AA Command was disbanded in 1955 and there was a considerable reduction in AA units: 458 HAA was amalgamated with 564 (Mixed) Light Anti-Aircraft/Searchlight Regiment and 608 (Kent) (Mixed) Heavy Anti-Aircraft Regiment to form a new 458 (Kent) Light Anti-Aircraft Regiment, RA (TA) with the following organisation:
- RHQ Battery – from 608 Regiment
- P Battery – from 458 Regiment
- Q Battery – from 564 Regiment
- R Battery – from 564 Regiment
- S Battery – from 608 Regiment
The regiment formed part of 30th Anti-Aircraft Brigade, a TA formations whose headquarters was at Edenbridge, Kent.

In 1961, 458 Regiment (less one battery that merged into 211 (Thames & Medway) Field Squadron, Royal Engineers) amalgamated with 265 LAA and 570 LAA regiments, forming P (Kent) Battery in a new 265 LAA Regiment.
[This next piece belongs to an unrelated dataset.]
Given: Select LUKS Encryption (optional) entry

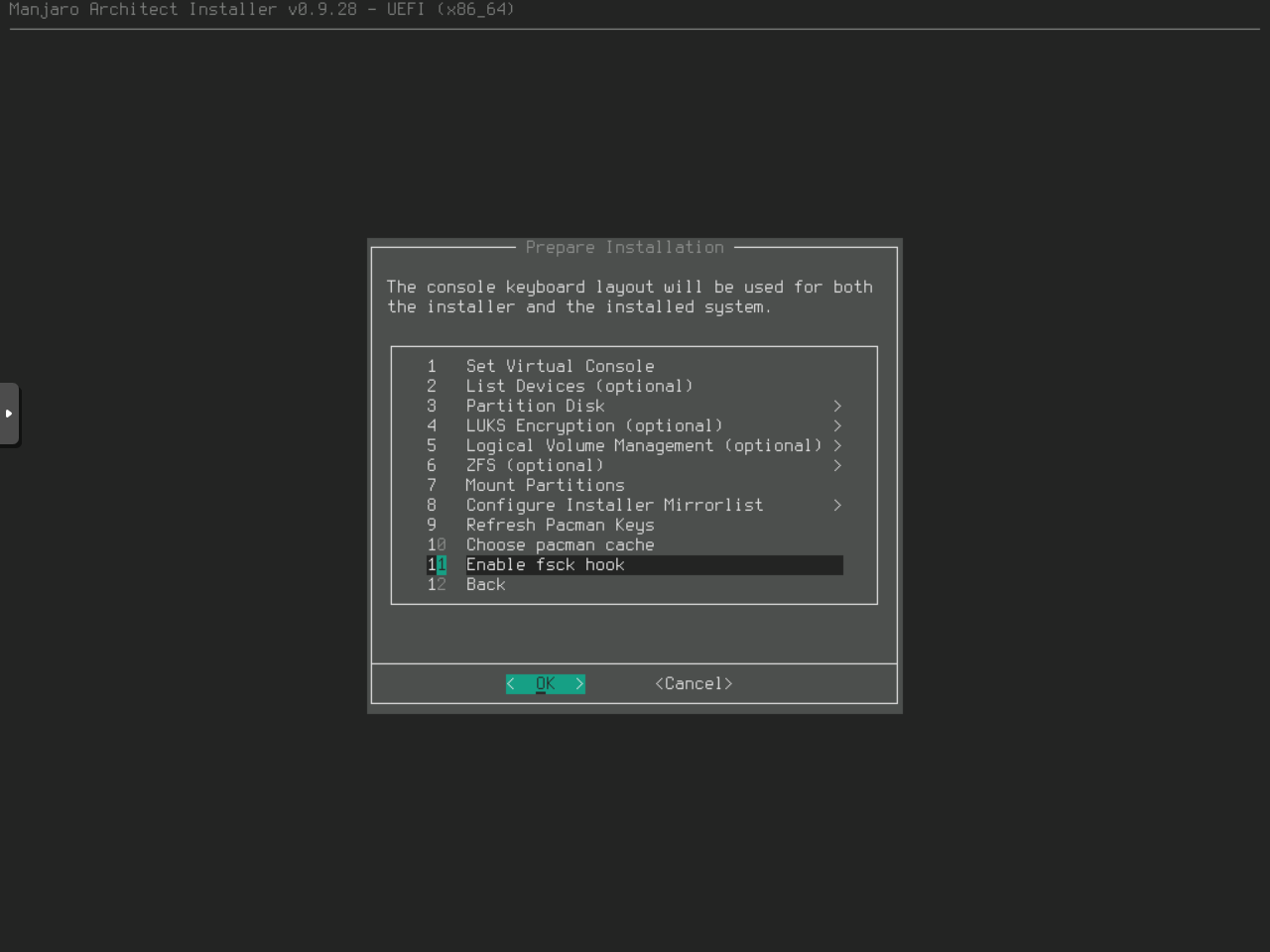Looking at the screenshot, I should click(593, 425).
Further reorganisation saw P (Kent) Battery, representing the whole of 265 Regiment, absorbed into a new London and Kent Regiment (TA), but when this was reduced to a cadre in 1969, the 4th Home Counties lineage disappeared.

Successor units still occupy Grove Park and Bexleyheath drill-halls, as 265 (Home Counties) Battery, 106th (Yeomanry) Regiment, Royal Artillery and 265 (Kent and County of London Yeomanry) Support Squadron, Royal Corps of Signals. Both units strive to continue and maintain the traditions and history of their predecessor Regiments.

Regimental silver is held in trust and displayed within The Army Reserve Centre, Baring Road, Grove Park, London SE12 0BH. This can be viewed at by prior appointment.